This month, I've had Mawmaw Margie on my mind. Her birthday is the fourth of February and she died back in 1991 on this day, the 23rd of February. So, this year she will have been gone for thirty years. That hardly seems possible because she is so present in my life – in the shape of my fingers, in my temper, and in the crimp in my hair. Mawmaw Margie was a real character who wore polyester slacks and was always laughing when she wasn't cross. I liked to sit on her kitchen countertop and eat bowls of cereal with my special spoon in my special bowl. She always seemed to be washing dishes or hanging out laundry on the line. She kept our dog Snooker's gall stones in a jar in her buffet sideboard. Her hair was often in curlers covered by a hair net, so she seemed forever to be preparing for an occasion that never came. Billy Kemp and I wrote a song about her called "Mawmaw Margie in Heaven" which you can hear here.
I liked to wear her hairnets around the house and the yard. See.
Back in January, my friend and collaborator Alfred John Hickling and I were exchanging lyrics and melodies by email since we are locked down in England and cannot collaborate in person. This guitar-based melody which Alfred sent to me reminded me of a Carter family song. So, I was inspired to write lyrics for it.

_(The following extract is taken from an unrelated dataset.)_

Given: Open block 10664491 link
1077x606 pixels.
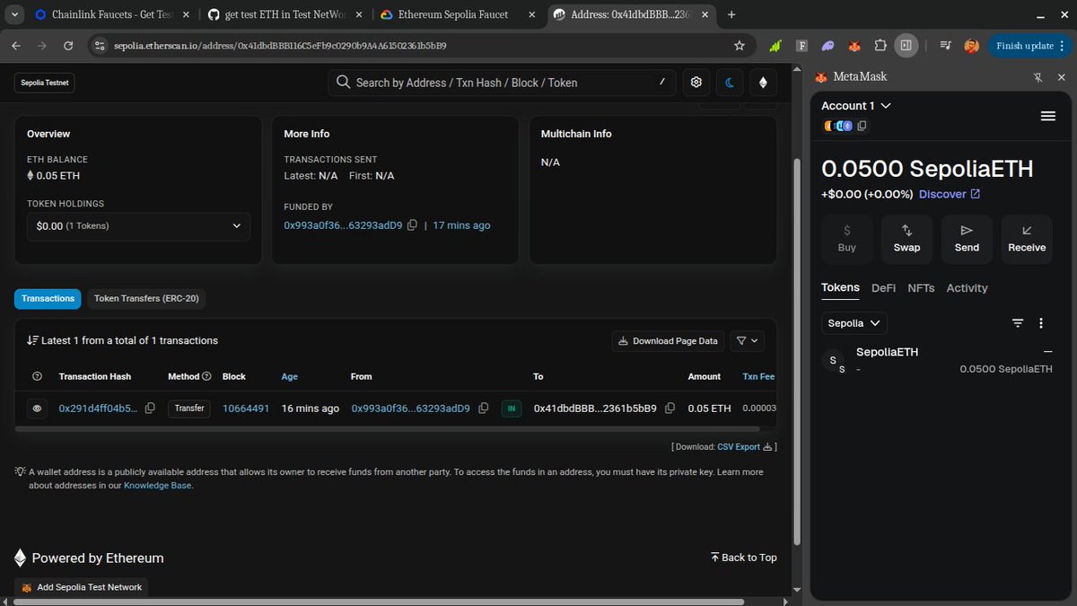Looking at the screenshot, I should [x=246, y=408].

I've made this video for our new song, "We'll Meet That Day," with films from my walks with the Englishman just a mile and a half from our home in the small market town of Carnforth, North Lancashire.
You can also purchase the song as a single in my bandcamp shop.
I'd been thinking a lot about Mawmaw Margie because of her birthday and Heaven day coming up. I had also been thinking about my Mom and Dad (my Dad passed away in July of 2016) because Mom and Dad got married on Valentine's Day. For our family of four, Valentine's Day was more of an all around family holiday. We all used to exchange presents and chocolates, almost like Christmas.
So many people are grieving after a year of coronavirus and many people will be living with the memories of people they love, wondering how to keep going without the physical presence of a particular someone in their life. "We'll Meet That Day" is a song about Heaven, but also about how our spirits and the spirits of people we love communicate through birds, wind, trees, shoots, and the movement of things. At least, that's how it seems to me.
If you are grieving or struggling with isolation, I hope this song will bring you solace.
"You always told me no body could hold me. The spirits is where reside – deep inside me. So, that's where I'll seek you. And I still believe, we'll meet that day in the sky."